Yes. For the Medicare product line, the organization may give the treating practitioner an opportunity to discuss a UM request with a physician or other appropriate reviewer prior to the decision. The denial file must contain documentation of this.

HP 2017

10.15.2016 Types of pharmacy point of service claims included in UM 4, Element H file review What types of pharmacy point of service claims should be included in the scope of UM 4, Element H (UM 4, Element F in MBHO and UM-CR)?
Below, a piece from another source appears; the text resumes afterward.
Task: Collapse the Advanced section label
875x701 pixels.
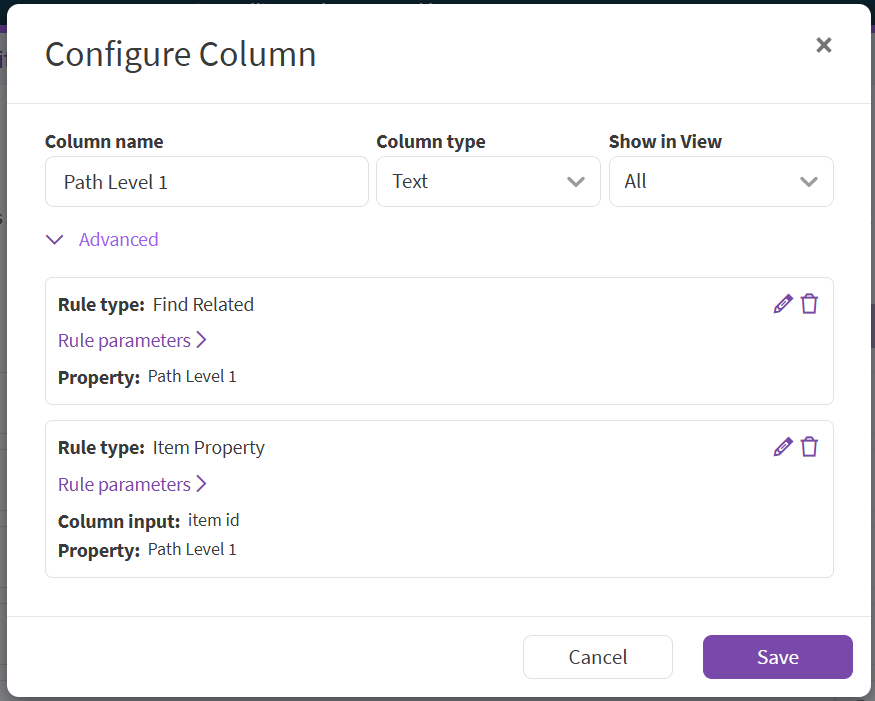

The following denials (rejections) are included in the scope of UM 4, Element H (UM 4, Element F in MBHO and UM-CR):

  • Claims for prescriptions that were refilled too soon.
  • Claims for prescriptions with the incorrect dosage or quantity.*
  • Claims that were denied because the organization’s reasonable filing procedures were not followed (e.g., lack of prior authorization).

* Inaccurately filed claims that were rejected because of incorrect dosage or quantity may be considered pending until a decision is made. If the request is denied, the claim is included in the scope of UM 4, Element H.

HP 2016

10.15.2016 Pharmacists as Same-or-Similar Specialists May pharmacists be considered “same-or-similar” specialists?

No. Because pharmacists do not treat patients, they are not considered same-or-similar specialists.

HP 2017

10.15.2016 UM 7 Denial Notification Under UM 7, Element A, may organizations use a mass communication to notify treating practitioners of the opportunity to discuss a denial?

No. Organizations may not use mass communication for this element. Organizations have three options to notify practitioners of the opportunity to discuss a denial:
1. In the denial notification (included in the denial file).
2. By telephone (time and date of the denial included in the denial file).
3. In materials sent to the treating practitioner, informing the practitioner of the opportunity to discuss a specific denial with a reviewer (evidence that the practitioner was notified that a physician or other reviewer is available to discuss the denial included in the denial file).